I have my eyes closed more than open the first time through. Even though it makes me nauseous, the moment it finishes, I force myself to click it to start again. This time, my eyes wander from the footage, scanning over the comments underneath.

No! Don’t read them. They’ll do you far more harm.

A nice thought but since my brain is already sorting, storing, cutting clippings from the worst of them to paste together in a summary of the worst of the worst, it’s already a bit late.

…back that arse up for me and…

…run a train on…

…pause at fifty-seven seconds in, that expression is…

…wipe the come off my screen…

Halfway down, Seb has responded to a comment. Just an emoji but it’s him. Farther down the page, he’s written a few words in reply.

He knows about it. Not only knows about it, he’sjokingwith his friends about it. Taking the glory of a conquest while venom gets spit at me.

My mind breaks into paranoia.
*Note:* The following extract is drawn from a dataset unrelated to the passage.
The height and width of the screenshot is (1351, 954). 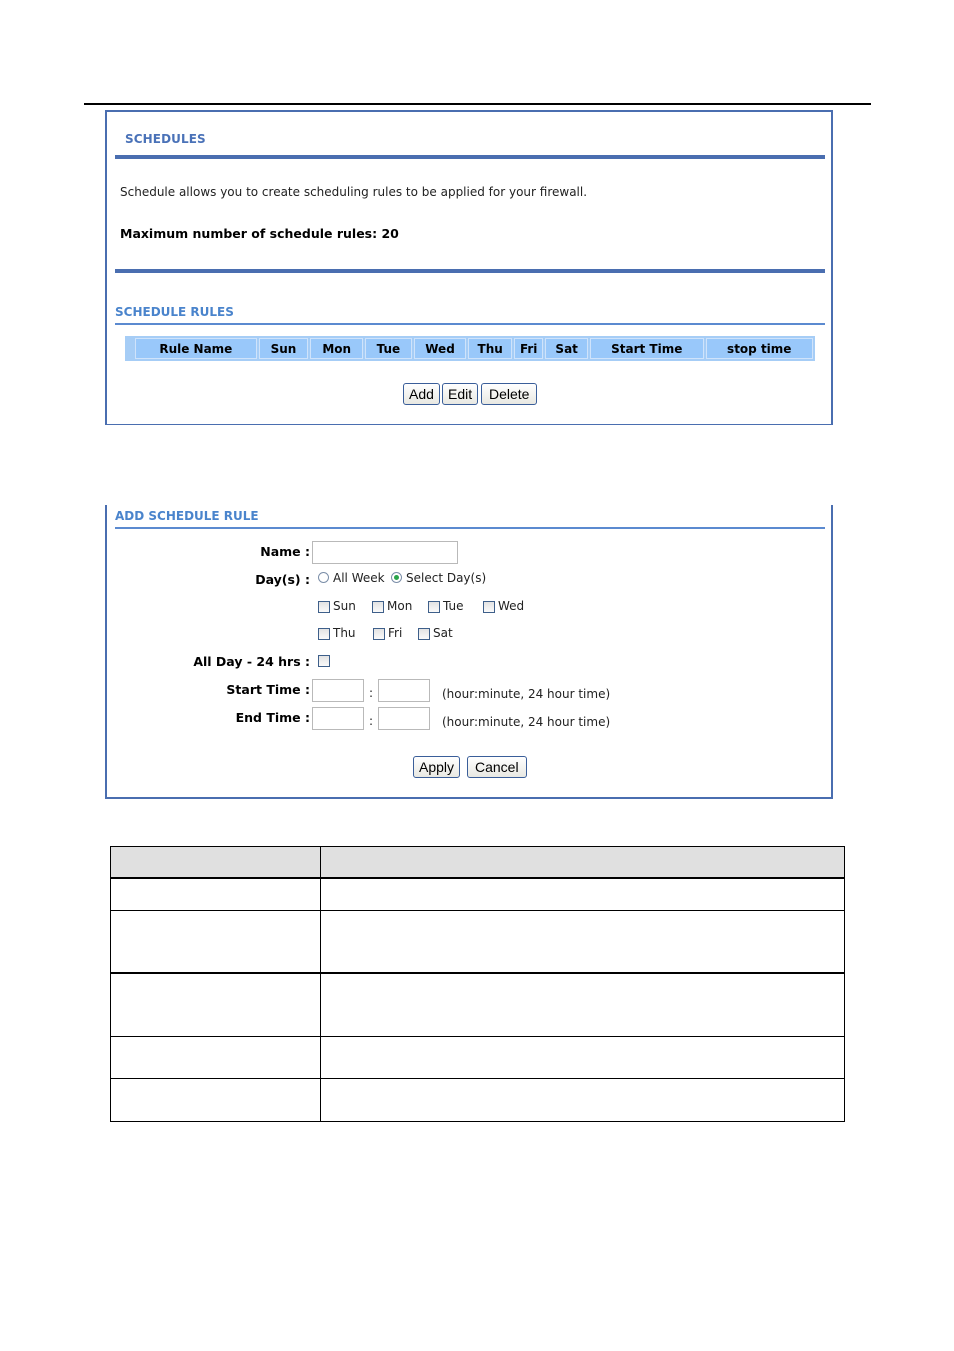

Nothing is safe, even this tiny room where the slight claustrophobia of its tight fit is like a comforting embrace holding me secure.

Worthlessness drags at me, an unknown lecturer drones inside my head, listing my moral failings.

And then I’m inside the bathroom, cowering in the corner, behind the shelter of a cabinet door. Would be inside the cabinet if only I could fit. Knees to my chin, hands linked over my bowed head, rocking, rocking, rocking.

My nails dig into my palms. One hand tugs at my nape, winding the soft hairs there around my finger and tugging, closing my eyes as the shrieks of a hundred hairs being pulled loose soothes my overactive brain.

But it’s not enough.

I’ve been here before. So often I already know there’s only one remedy. The thing I promised myself I’d stopped, that I’d never do again.

The first day at my counselling session, I signed a promise that I wouldn’t harm myself. A piece of paper so useless I still don’t understand the point.

I’ve held myself to that standard but now I realise that’s only because I had enough of a safety zone around me, I didn’t think I’d ever need it again.

Now it’s erased. Every terrible memory in my brain has spotted a weakness in my security protocol, and is banging against the lid of the crate, prying up the nails through sheer force of numbers, each one of them vying to be free.

I burrow in the cabinet drawer, pulling a tiny pair of scissors from the first aid kit there. Designed to cut through gauze or bandages, useless for anything stronger.

The grips are so small even my tiny fingers barely fit through the holes.

I’ll just hold them. I don’t need to use them. I’ll just hold them and pretend.

But that does nothing to calm my jittery nerves, my increasing pulse, my straining lungs. Holding them isn’t enough.